> _TASK BRIEF_: Go through the listing below and list every line with "will".

> _LISTED ENTRIES_:
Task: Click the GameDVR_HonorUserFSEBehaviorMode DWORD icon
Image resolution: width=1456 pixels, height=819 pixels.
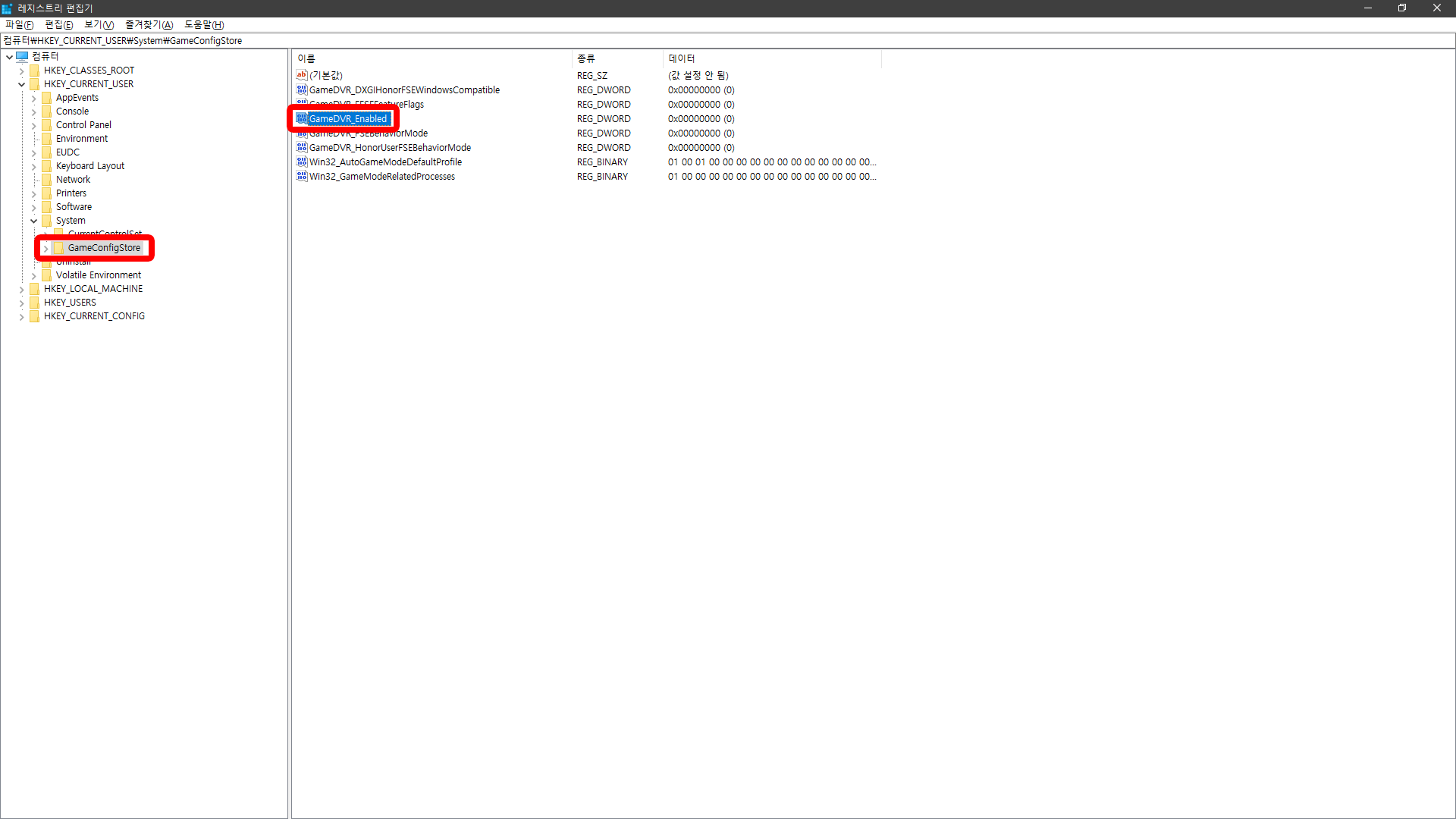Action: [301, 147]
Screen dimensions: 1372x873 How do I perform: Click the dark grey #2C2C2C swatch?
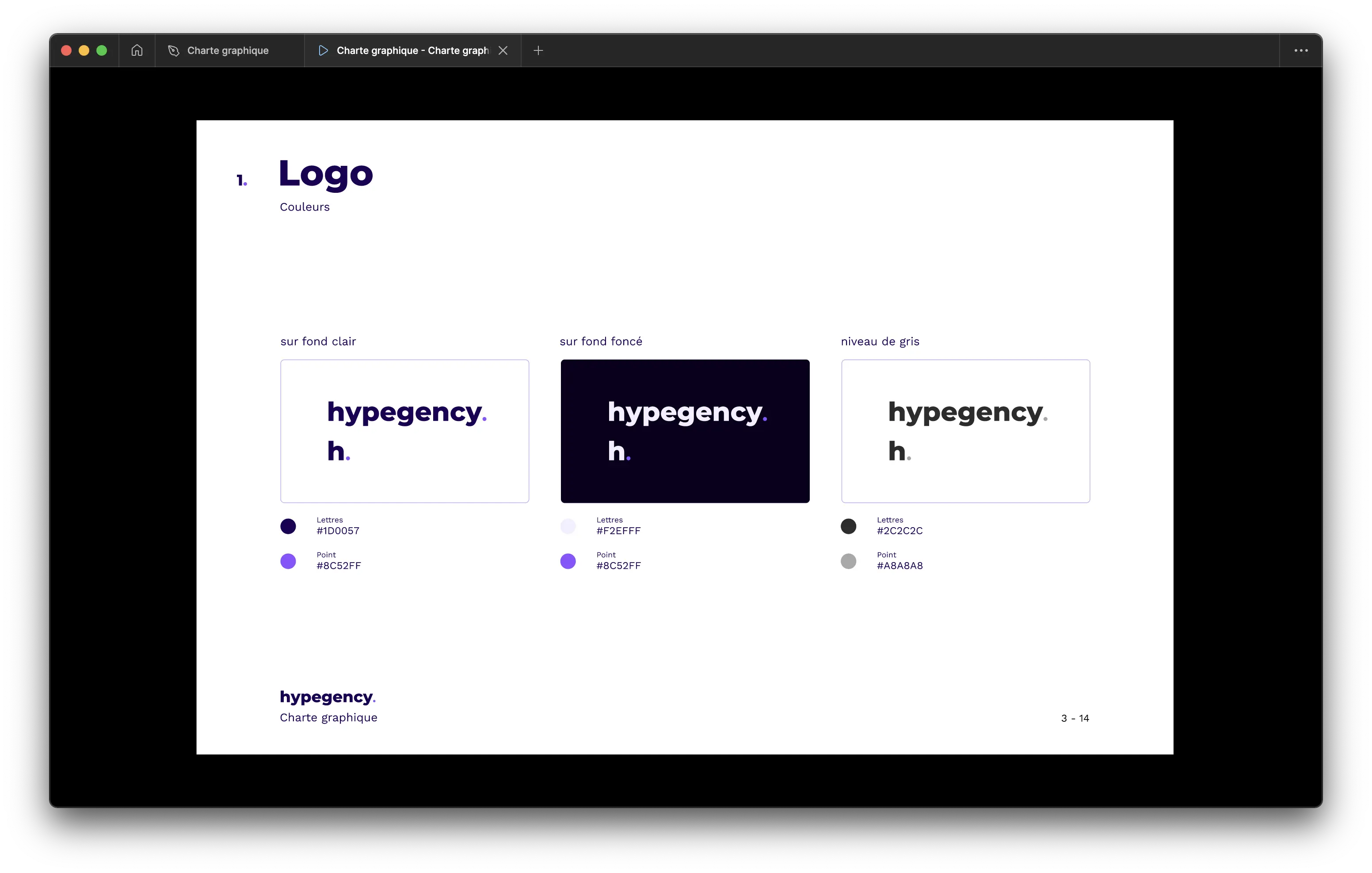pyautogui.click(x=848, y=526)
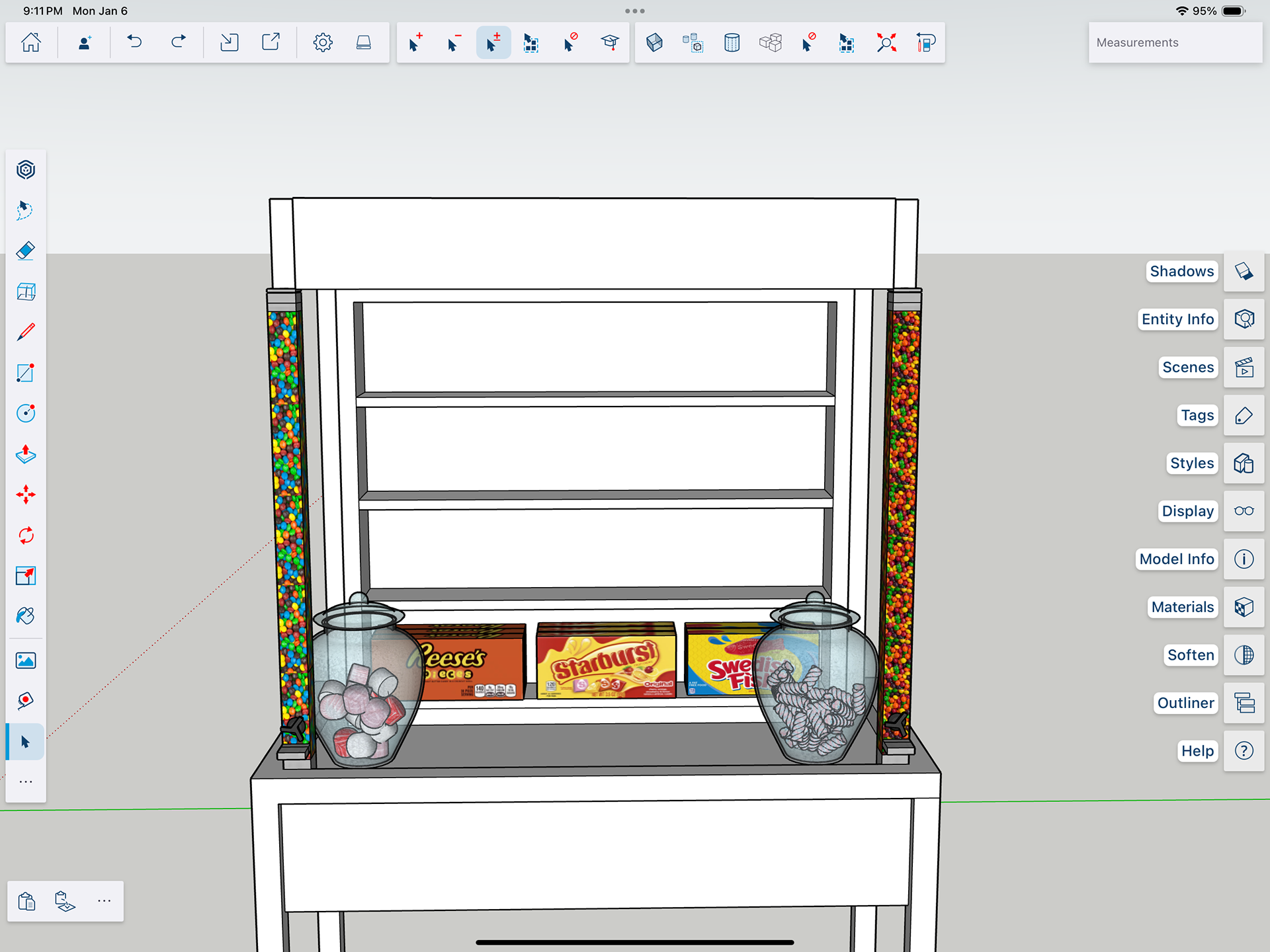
---
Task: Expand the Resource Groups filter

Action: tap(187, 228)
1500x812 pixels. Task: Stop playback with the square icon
--
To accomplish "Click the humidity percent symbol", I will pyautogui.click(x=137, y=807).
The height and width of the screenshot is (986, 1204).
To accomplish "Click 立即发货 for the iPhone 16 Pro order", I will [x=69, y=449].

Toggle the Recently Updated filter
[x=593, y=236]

> _ANSWER SECTION_:
To accomplish "Click the humidity percent symbol", I will pyautogui.click(x=137, y=807).
To accomplish "Click 立即发货 for the iPhone 16 Pro order", I will [x=69, y=449].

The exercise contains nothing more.